▸ **DATA SHOWN**
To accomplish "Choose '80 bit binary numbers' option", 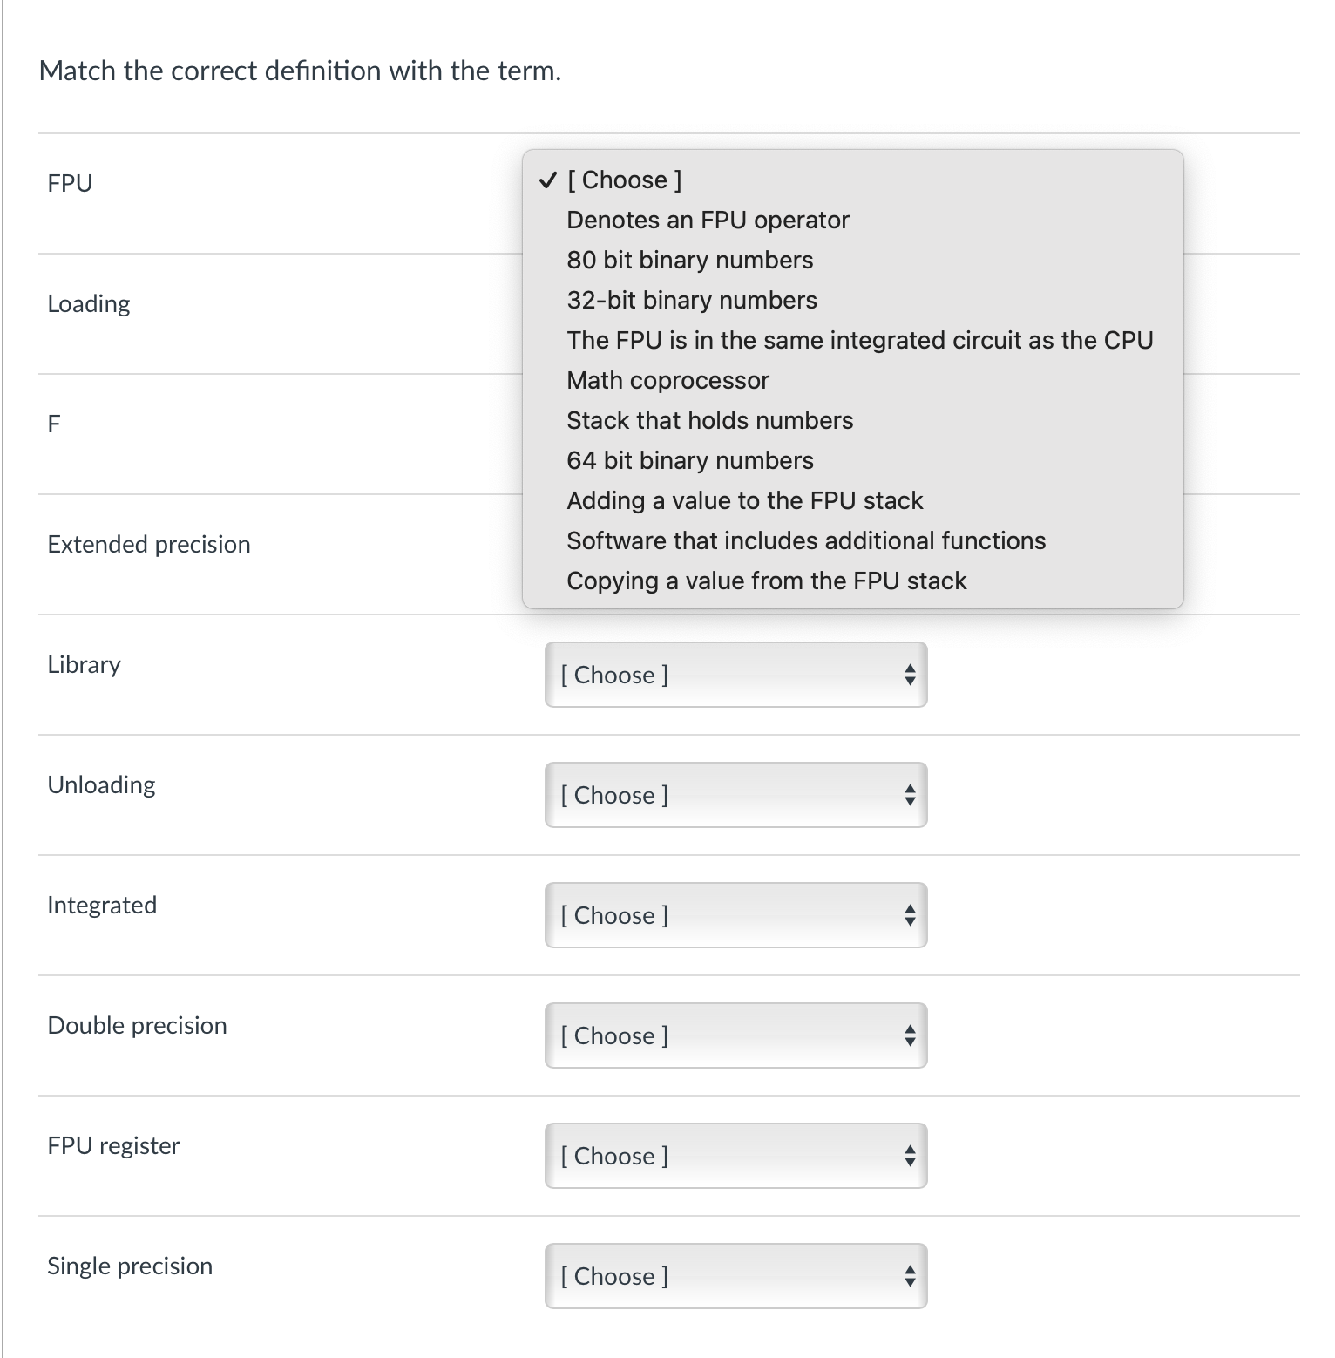I will pos(689,260).
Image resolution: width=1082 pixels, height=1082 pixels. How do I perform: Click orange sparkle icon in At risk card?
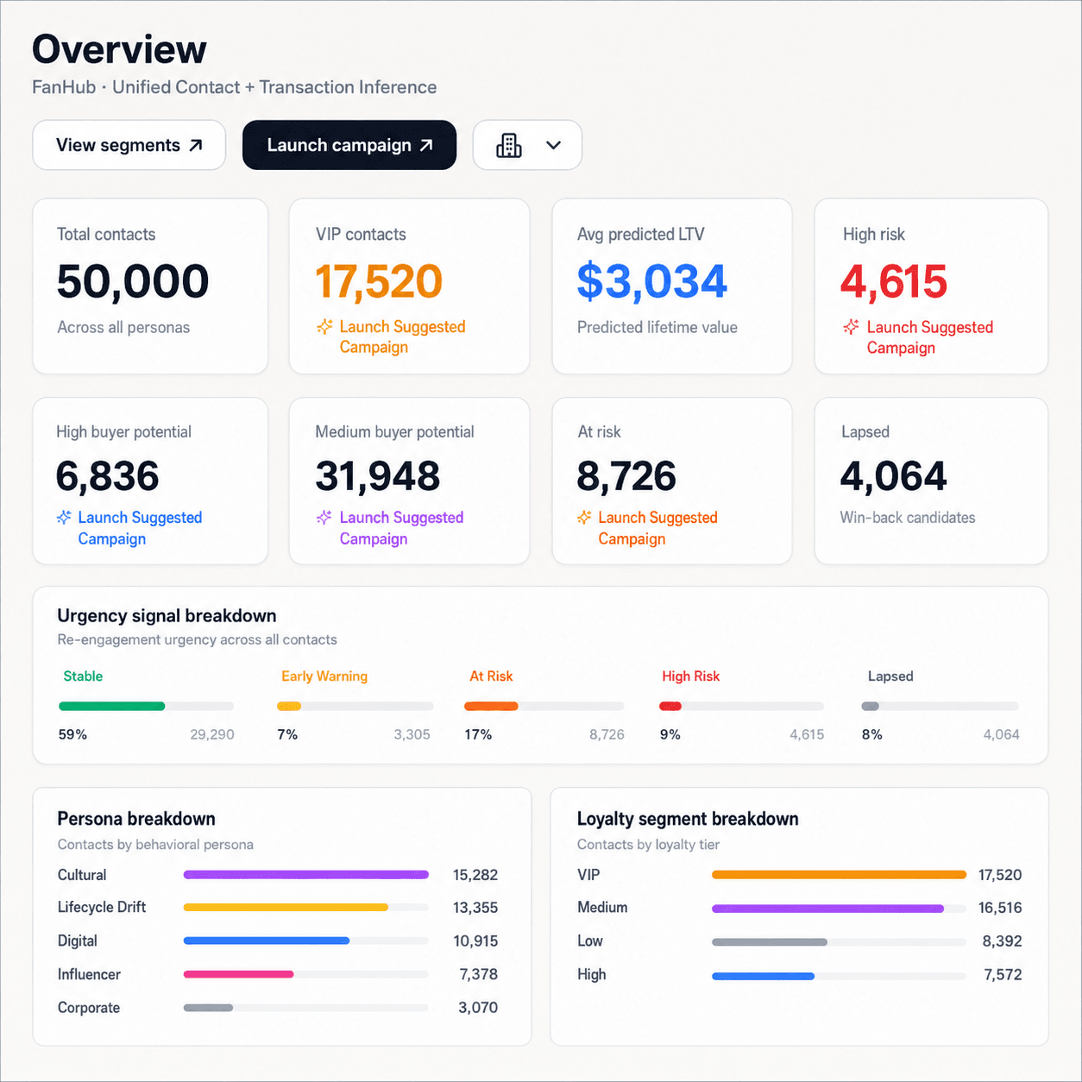(584, 518)
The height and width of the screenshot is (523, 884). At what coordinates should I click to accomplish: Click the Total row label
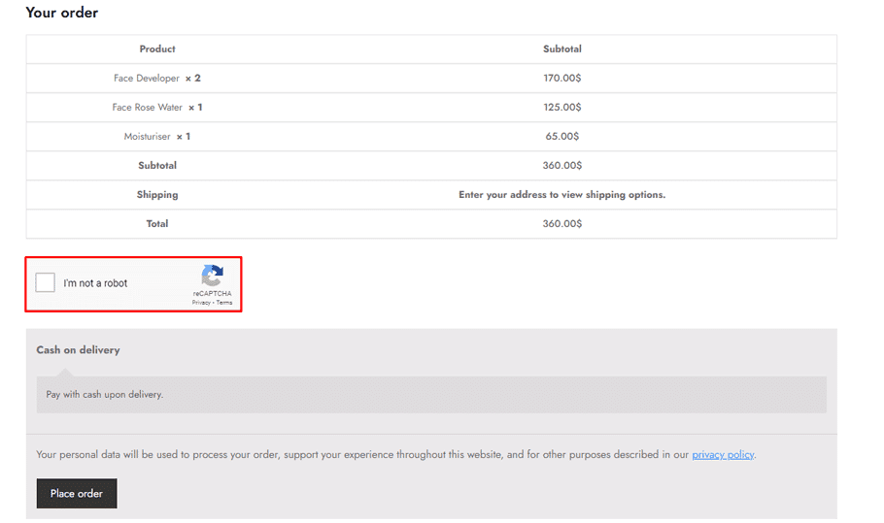tap(157, 223)
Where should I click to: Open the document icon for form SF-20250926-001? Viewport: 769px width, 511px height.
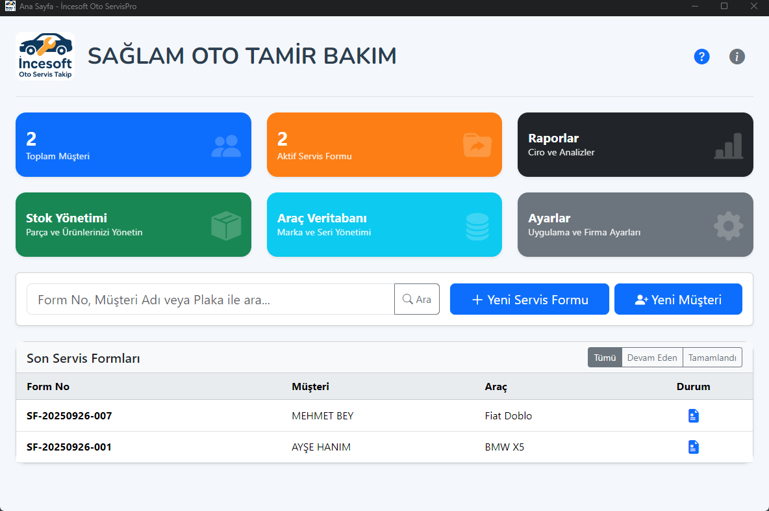pos(694,447)
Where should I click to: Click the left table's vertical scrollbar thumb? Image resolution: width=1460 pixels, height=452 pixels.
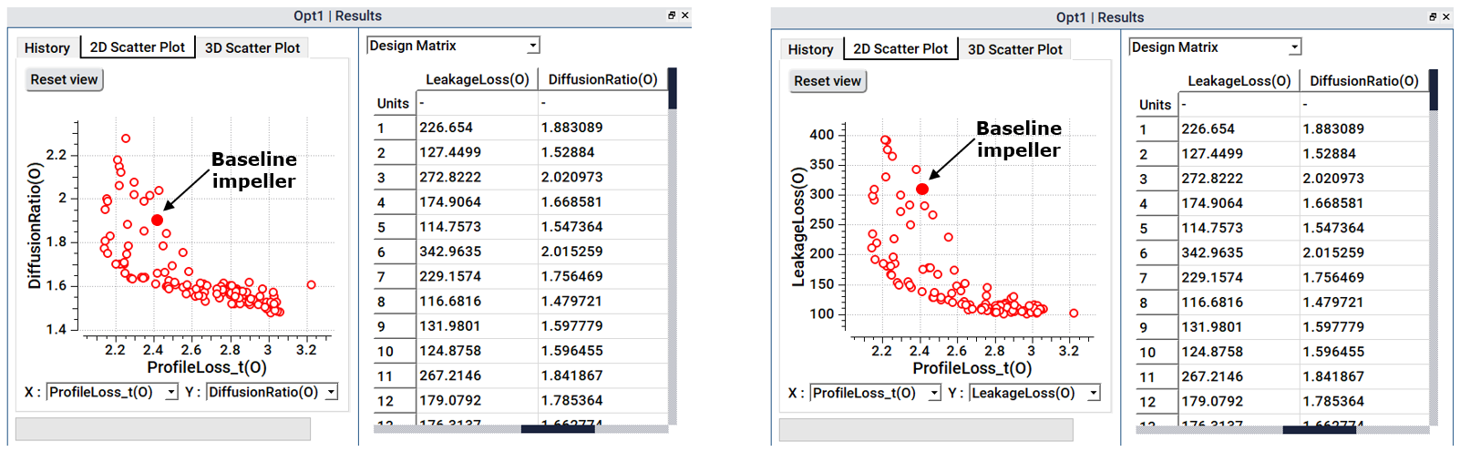coord(673,88)
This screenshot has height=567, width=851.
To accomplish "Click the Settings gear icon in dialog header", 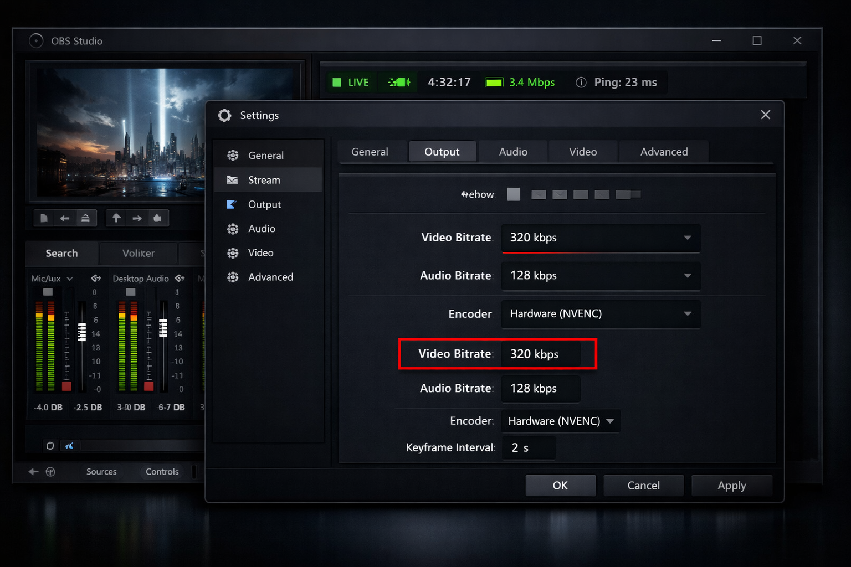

▸ **WHAT YOU HAVE TO DO**
The range to transcribe runs from the line holding "This screenshot has height=567, width=851." through the final line of the data above; copy it exactly and exclude the pictures.

▸ **RESULT OF THIS EXERCISE**
This screenshot has height=567, width=851.
To accomplish "Click the Settings gear icon in dialog header", 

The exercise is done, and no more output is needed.